BEGIN DATASET ENTRIES

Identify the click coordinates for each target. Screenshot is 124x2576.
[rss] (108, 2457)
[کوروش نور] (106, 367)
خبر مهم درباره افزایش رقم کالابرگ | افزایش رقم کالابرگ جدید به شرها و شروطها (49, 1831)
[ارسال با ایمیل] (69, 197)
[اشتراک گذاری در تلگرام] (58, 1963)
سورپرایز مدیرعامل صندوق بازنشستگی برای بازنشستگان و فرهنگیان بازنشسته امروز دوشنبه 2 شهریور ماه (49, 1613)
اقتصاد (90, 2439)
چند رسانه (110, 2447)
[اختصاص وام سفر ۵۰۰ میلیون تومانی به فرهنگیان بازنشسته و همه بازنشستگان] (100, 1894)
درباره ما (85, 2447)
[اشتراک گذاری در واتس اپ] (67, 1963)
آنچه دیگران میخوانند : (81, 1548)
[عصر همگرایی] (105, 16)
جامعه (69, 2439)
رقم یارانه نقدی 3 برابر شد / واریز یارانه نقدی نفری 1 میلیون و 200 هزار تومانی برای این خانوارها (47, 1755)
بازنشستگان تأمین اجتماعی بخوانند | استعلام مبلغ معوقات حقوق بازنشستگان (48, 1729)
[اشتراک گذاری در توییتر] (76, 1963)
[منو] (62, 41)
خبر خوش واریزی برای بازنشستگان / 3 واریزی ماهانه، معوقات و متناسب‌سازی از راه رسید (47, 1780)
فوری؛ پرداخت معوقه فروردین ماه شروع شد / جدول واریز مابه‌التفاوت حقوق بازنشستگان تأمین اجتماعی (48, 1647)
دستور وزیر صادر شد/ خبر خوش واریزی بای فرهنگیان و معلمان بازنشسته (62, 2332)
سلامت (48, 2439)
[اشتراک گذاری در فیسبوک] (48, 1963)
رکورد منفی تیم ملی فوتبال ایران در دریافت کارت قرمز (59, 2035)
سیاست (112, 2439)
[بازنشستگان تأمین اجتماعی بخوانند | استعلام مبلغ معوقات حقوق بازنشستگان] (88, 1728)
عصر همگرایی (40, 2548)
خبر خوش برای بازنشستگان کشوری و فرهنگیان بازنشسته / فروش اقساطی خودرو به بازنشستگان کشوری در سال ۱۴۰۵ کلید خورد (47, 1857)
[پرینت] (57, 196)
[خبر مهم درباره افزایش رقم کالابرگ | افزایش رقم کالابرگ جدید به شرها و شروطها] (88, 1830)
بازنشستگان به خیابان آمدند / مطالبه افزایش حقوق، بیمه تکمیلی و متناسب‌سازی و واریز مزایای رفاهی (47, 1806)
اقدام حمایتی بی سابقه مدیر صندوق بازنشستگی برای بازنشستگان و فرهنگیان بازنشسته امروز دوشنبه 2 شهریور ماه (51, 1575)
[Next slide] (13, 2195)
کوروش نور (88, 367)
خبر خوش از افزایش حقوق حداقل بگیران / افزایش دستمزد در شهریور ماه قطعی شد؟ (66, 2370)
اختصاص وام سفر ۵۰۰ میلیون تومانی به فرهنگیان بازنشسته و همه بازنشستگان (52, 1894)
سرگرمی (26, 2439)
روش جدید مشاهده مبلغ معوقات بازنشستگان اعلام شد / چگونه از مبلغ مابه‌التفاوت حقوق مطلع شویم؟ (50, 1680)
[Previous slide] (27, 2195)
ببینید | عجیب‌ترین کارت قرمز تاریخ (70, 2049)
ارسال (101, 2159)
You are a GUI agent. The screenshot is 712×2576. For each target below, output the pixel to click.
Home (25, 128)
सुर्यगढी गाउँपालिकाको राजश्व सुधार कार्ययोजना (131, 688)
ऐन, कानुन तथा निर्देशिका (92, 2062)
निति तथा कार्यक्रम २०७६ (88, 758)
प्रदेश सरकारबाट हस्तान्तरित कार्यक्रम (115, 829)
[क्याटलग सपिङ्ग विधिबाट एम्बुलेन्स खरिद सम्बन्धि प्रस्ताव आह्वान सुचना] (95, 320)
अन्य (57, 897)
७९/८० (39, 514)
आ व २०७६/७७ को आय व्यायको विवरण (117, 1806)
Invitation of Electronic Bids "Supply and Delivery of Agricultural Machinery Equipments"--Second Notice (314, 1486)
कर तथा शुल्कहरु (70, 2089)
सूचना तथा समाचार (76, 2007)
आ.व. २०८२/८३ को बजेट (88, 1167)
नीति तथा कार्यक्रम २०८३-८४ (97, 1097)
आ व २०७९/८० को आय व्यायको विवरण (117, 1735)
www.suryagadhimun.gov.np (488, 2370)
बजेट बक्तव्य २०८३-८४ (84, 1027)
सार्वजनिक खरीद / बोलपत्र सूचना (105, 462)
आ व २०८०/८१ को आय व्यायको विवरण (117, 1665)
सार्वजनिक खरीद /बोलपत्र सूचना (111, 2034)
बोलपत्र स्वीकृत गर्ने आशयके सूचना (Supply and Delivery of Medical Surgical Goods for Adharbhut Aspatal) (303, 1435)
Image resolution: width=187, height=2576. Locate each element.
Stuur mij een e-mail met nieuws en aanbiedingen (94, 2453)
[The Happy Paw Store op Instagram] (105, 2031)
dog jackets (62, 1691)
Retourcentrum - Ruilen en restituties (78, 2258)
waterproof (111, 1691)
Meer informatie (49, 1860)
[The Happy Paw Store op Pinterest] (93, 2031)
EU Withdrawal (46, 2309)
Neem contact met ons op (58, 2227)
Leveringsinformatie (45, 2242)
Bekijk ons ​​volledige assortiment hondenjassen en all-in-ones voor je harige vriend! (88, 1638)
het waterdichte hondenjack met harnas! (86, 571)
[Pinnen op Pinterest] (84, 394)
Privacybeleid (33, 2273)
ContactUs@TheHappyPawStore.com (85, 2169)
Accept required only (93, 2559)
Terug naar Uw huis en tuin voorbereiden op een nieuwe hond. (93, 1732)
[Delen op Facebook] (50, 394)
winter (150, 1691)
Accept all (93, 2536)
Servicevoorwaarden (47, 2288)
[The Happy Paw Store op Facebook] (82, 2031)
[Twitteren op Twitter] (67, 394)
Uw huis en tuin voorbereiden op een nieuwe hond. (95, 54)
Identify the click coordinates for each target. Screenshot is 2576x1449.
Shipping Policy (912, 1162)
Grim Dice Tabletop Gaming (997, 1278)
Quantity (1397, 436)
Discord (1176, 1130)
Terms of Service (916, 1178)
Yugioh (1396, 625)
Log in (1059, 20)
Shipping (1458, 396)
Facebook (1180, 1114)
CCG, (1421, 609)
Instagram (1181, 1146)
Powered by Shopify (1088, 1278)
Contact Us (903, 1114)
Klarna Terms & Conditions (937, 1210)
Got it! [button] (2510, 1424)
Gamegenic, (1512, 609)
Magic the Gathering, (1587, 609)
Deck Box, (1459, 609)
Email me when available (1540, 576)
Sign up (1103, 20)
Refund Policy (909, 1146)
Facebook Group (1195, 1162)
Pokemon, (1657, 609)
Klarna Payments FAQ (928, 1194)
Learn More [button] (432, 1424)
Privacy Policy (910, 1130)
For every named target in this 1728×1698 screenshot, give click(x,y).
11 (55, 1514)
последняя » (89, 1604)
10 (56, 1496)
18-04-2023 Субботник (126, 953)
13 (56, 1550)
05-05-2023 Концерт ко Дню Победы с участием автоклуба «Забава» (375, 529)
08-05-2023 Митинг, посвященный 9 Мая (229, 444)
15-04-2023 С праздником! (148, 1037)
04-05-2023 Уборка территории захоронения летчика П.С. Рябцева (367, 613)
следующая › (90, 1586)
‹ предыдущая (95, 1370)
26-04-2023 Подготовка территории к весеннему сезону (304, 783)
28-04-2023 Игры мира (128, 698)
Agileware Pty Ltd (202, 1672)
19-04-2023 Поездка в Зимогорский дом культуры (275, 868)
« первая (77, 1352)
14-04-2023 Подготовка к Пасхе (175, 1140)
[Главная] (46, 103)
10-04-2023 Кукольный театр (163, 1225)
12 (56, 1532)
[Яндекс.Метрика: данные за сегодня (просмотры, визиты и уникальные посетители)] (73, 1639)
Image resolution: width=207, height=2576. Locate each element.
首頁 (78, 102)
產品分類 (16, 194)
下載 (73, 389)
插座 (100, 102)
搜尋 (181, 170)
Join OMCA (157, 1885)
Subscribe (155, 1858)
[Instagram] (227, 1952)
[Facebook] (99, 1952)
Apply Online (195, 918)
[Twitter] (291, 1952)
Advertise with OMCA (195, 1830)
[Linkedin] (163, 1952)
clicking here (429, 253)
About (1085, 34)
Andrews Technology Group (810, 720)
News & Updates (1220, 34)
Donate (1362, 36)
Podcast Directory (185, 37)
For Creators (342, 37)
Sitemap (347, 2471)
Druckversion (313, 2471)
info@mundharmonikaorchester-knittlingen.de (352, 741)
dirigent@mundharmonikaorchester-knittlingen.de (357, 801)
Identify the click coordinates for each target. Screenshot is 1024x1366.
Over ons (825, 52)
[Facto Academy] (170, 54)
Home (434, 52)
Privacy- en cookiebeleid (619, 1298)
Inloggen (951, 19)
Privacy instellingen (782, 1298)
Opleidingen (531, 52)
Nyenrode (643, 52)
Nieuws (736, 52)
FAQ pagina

END DATASET ENTRIES

**TASK PROMPT:**
In the listing above, find the line containing "[The Happy Paw Store op Pinterest] (93, 2031)" and the line containing "Accept required only (93, 2559)". Output them and every line between, exactly, and nothing else.

**COMPLETED TASK:**
[The Happy Paw Store op Pinterest] (93, 2031)
EU Withdrawal (46, 2309)
Neem contact met ons op (58, 2227)
Leveringsinformatie (45, 2242)
Bekijk ons ​​volledige assortiment hondenjassen en all-in-ones voor je harige vriend! (88, 1638)
het waterdichte hondenjack met harnas! (86, 571)
[Pinnen op Pinterest] (84, 394)
Privacybeleid (33, 2273)
ContactUs@TheHappyPawStore.com (85, 2169)
Accept required only (93, 2559)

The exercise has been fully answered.